Author's contribution
R. M. and M. S. conceived and designed the study. E. Ř. collected parasitological material. R. M. performed morphological characterization and described the species. R. M. and M. S. performed molecular and phylogenetic analyses, and wrote the draft of the manuscript. E. Ř. reviewed descriptions of the species. All authors read and approved the final version of the manuscript.
Financial support
This study was financially supported by ECIP (European Centre of Ichthyoparasitology) – Centre of Excellence, Grant Agency of the Czech Republic, No.

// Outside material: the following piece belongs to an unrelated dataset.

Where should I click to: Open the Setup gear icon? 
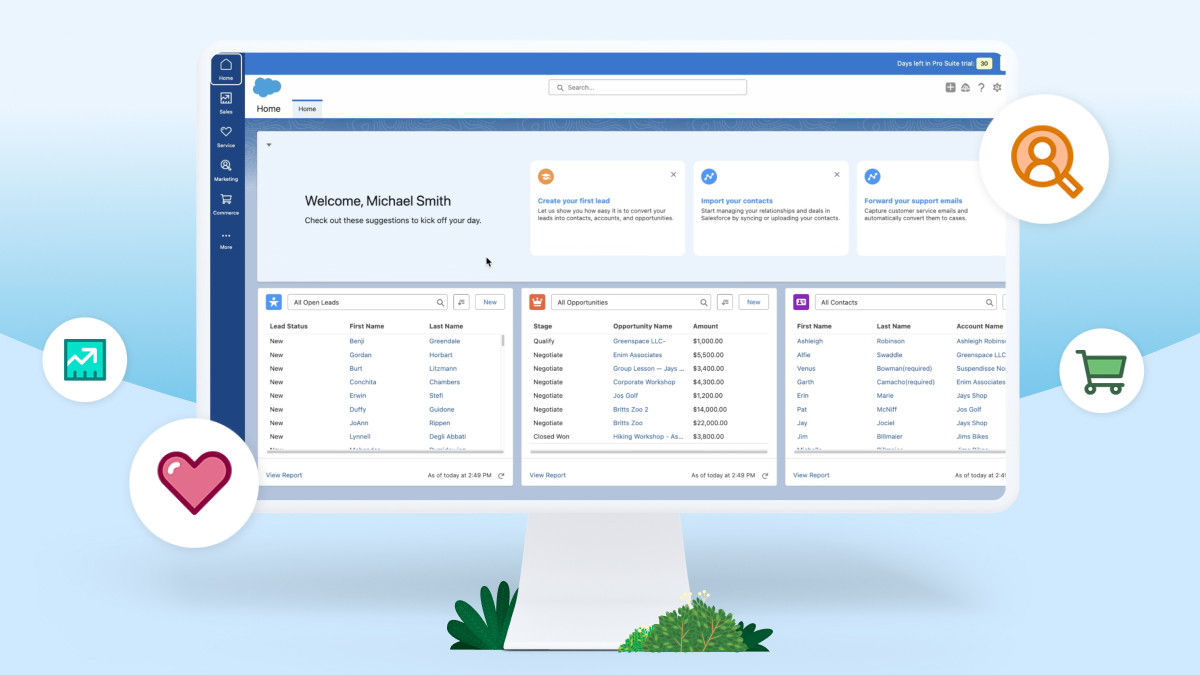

P505/12/G112. R. M. was supported by the Masaryk University, Czech Republic, project no. MUNI/A/1488/2021.
Conflict of interest
None.
Ethical standards
All applicable institutional, national and international guidelines for the care and use of animals were followed. This study was approved by the Animal Care and Use Committee of the Faculty of Science, Masaryk University in Brno (Czech Republic). This work is part of R. M.'s PhD study and it is a direct benefit to local fisheries biology as set within a broader ecosystem of current harvesting and an increasingly complex legislature.